File(s) under embargo
until file(s) become available
HARDWARE-AWARE EFFICIENT AND ROBUST DEEP LEARNING
Deep Neural Networks (DNNs) have greatly advanced several domains of machine learning including image, speech and natural language processing, leading to their usage in several real-world products and services. This success has been enabled by improvements in hardware platforms such as Graphics Processing Units (GPUs) and specialized accelerators. However, recent trends in state-of-the-art DNNs point to enormous increases in compute requirements during training and inference that far surpass the rate of advancements in deep learning hardware. For example, image-recognition DNNs require tens to hundreds of millions of parameters for reaching competitive accuracies on complex datasets, resulting in billions of operations performed when processing a single input. Furthermore, this growth in model complexity is supplemented by an increase in the training dataset size to achieve improved classification performance, with complex datasets often containing millions of training samples or more. Another challenge hindering the adoption of DNNs is their susceptibility to adversarial attacks. Recent research has demonstrated that DNNs are vulnerable to imperceptible, carefully-crafted input perturbations that can lead to severe consequences in safety-critical applications such as autonomous navigation and healthcare.
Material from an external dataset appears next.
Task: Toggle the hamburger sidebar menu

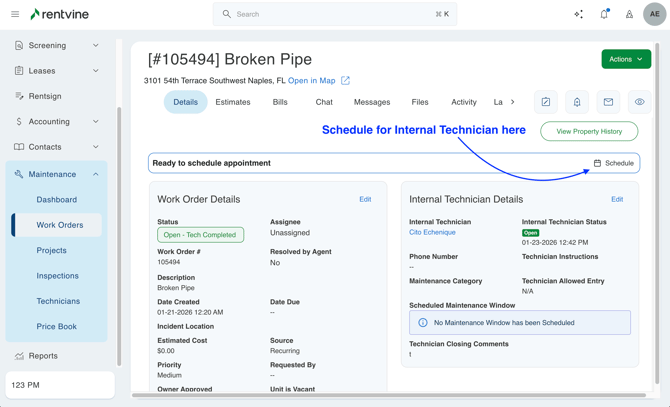Action: click(15, 14)

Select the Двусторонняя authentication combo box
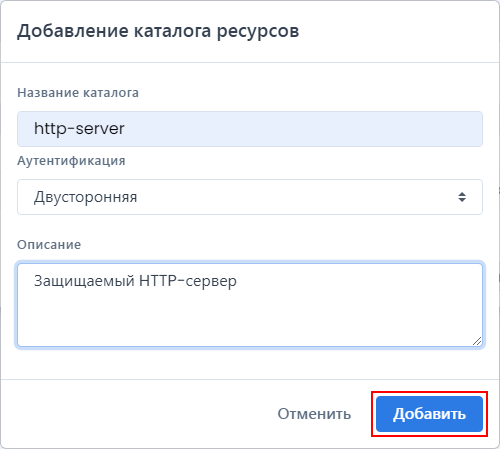tap(250, 197)
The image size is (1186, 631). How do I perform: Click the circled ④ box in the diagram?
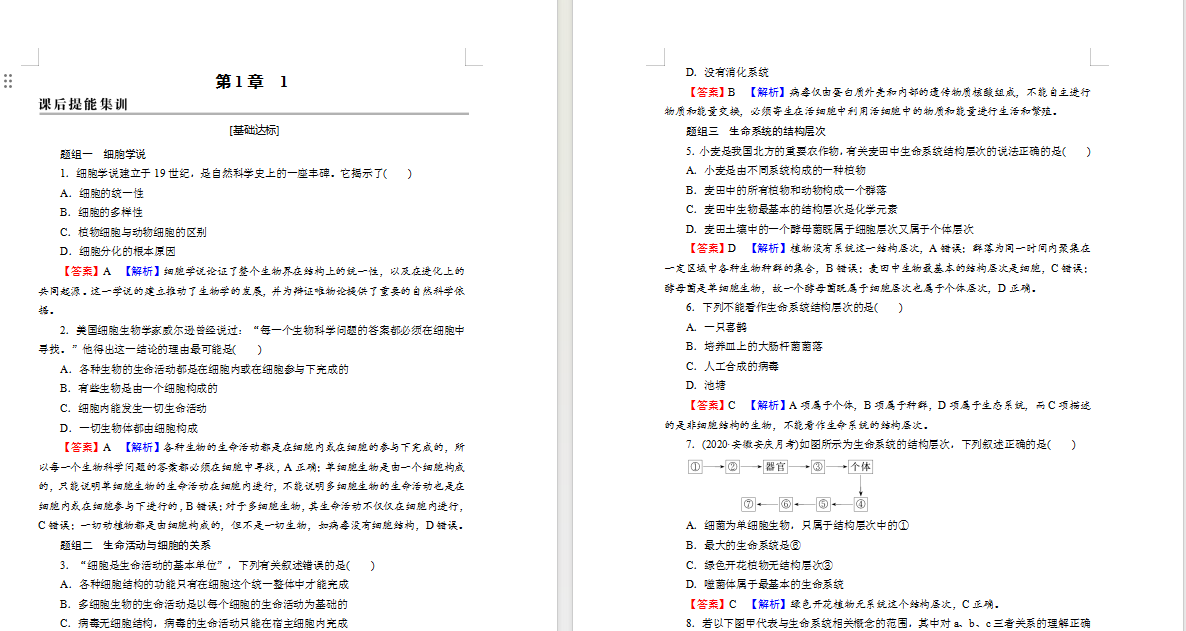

This thesis proposes techniques to improve the execution efficiency of DNNs during both inference and training. In the context of DNN training, we first consider the widely-used stochastic gradient descent (SGD) algorithm. We propose a method to use localized learning, which is computationally cheaper and incurs lower memory footprint, to accelerate a SGD-based training framework with minimal impact on accuracy. This is achieved by employing localized learning in a spatio-temporally selective manner, i.e., in selected network layers and epochs. Next, we address training dataset complexity by leveraging input mixing operators that combine multiple training inputs into a single composite input. To ensure that training on the mixed inputs is effective, we propose techniques to reduce the interference between the constituent samples in a mixed input. Furthermore, we also design metrics to identify training inputs that are amenable to mixing, and apply mixing only to these inputs. Moving on to inference, we explore DNN ensembles, where the output of multiple DNN models are combined to form the prediction for a particular input. While ensembles achieve improved classification performance compared to single (i.e., non-ensemble) models, their compute and storage costs scale with the number of models in the ensemble. To that end, we propose a novel ensemble strategy wherein the ensemble members share the same weights for the convolutional and fully-connected layers, but differ in the additive biases applied after every layer. This allows for ensemble inference to be treated like batch inference, with the associated computational efficiency benefits. We also propose techniques to train these ensembles with limited overheads. Finally, we consider spiking neural networks (SNNs), a class of biologically-inspired neural networks that represent and process information as discrete spikes. Motivated by the observation that the dominant fraction of energy consumption in SNN hardware is within the memory and interconnect network, we propose a novel spike-bundling strategy that reduces energy consumption by communicating temporally proximal spikes as a single event.
As a second direction, the thesis identifies a new challenge in the field of adversarial machine learning. In contrast to prior attacks which degrade accuracy, we propose attacks that degrade the execution efficiency (energy and time) of a DNN on a given hardware platform. As one specific embodiment of such attacks, we propose sparsity attacks, which perturb the inputs to a DNN so as to result in reduced sparsity within the network, causing it’s latency and energy to increase on sparsity-optimized platforms. We also extend these attacks to SNNs, which are known rely on sparsity of spikes for efficiency, and demonstrate that it is possible to greatly degrade latency and energy of these networks through adversarial input perturbations.
In summary, this dissertation demonstrates approaches for efficient deep learning for inference and training, while also opening up new classes of attacks that must be addressed.